A medication allergy is not the same thing as a side effect. When taking any kind of medication, understand what to look for in a medication allergy. The most common signs and symptoms include fever, rash, or hives. In some rare cases, a medication allergy can cause a life-threatening condition known as anaphylaxis. Symptoms of anaphylaxis include hives and itching skin, swelling of the tongue, throat, and lips as well as constriction of the airways, low blood pressure, difficulty breathing, a weak, rapid pulse, nausea, vomiting and dizziness.

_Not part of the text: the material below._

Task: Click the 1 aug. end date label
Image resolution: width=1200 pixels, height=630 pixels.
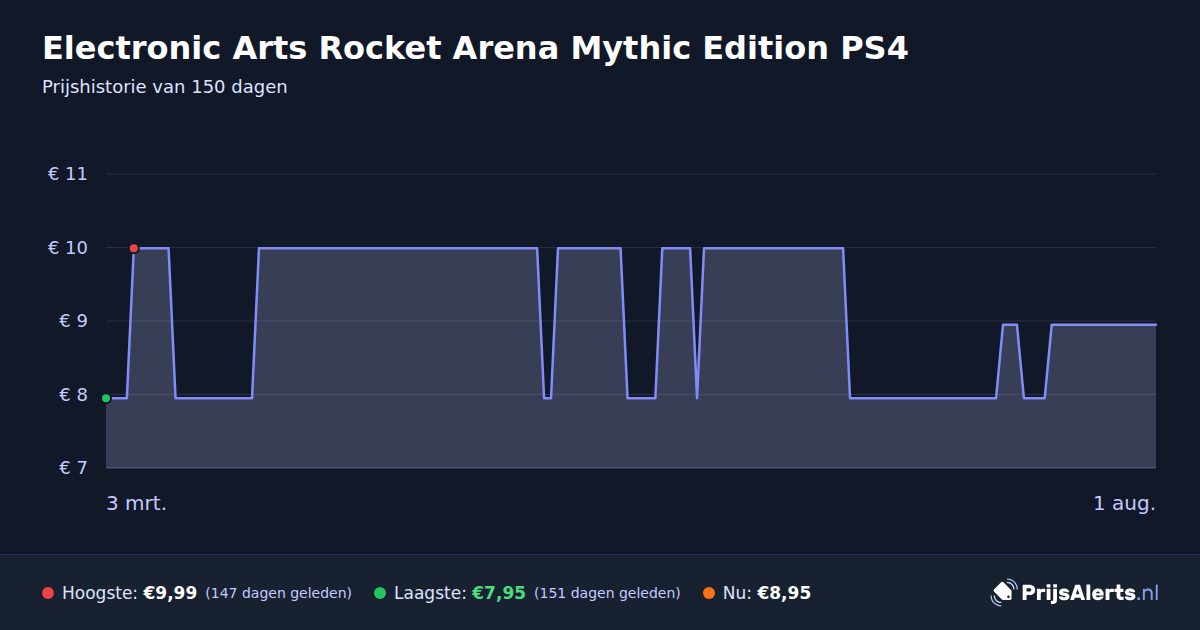Action: click(1124, 504)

Allergic reactions typically follow certain features. For example, a person may have an allergic reaction to a medication taken previously even though earlier consumption had no adverse reactions. Typically, the symptoms of an allergic reaction will disappear within a few days after the medication is stopped.
The most common allergy-causing drugs
Some drugs cause allergic reactions more often than others. Here is a rundown on the medications that most often cause a reaction.
Penicillin is a group of antibiotics used to treat bacterial infections. Around 10% of people report an allergic reaction to penicillin and is the most common. People who have an allergic reaction to penicillin may not react to similar drugs such as amoxicillin.
Non-steroidal anti-inflammatory drugs (NSAIDs) are a type of pain relievers which include naproxen, ibuprofen, and aspirin. Some adverse reactions include hives or swelling of the throat, lips, or face. This type of allergy can also adversely effect people with asthma. NSAIDs are found in many over-the-counter medications.
Sulfa can be found in a variety of drug classes including antibiotic and nonantibiotic drugs. Sulfa-based drugs can trigger a reaction in people who have a sulfa allergy. Symptoms of a sulfa allergy can range from rashes and hives to nausea, lightheadedness and abdominal cramping.
Chemotherapy drugs are used to treat certain types of cancer. Some people experience a hypersensitivity allergic reaction to chemotherapy medications. This is an overactive immune response which causes changes throughout the body.
Treatment for medication allergies
Although people who have had an allergic reaction to a medication may not necessarily have the reaction again but avoiding these medications are advised. For a mild reaction, a physician may prescribe antihistamines to combat the allergic response. Always include previous medical allergics whenever providing medical history to a new healthcare provider or pharmacy.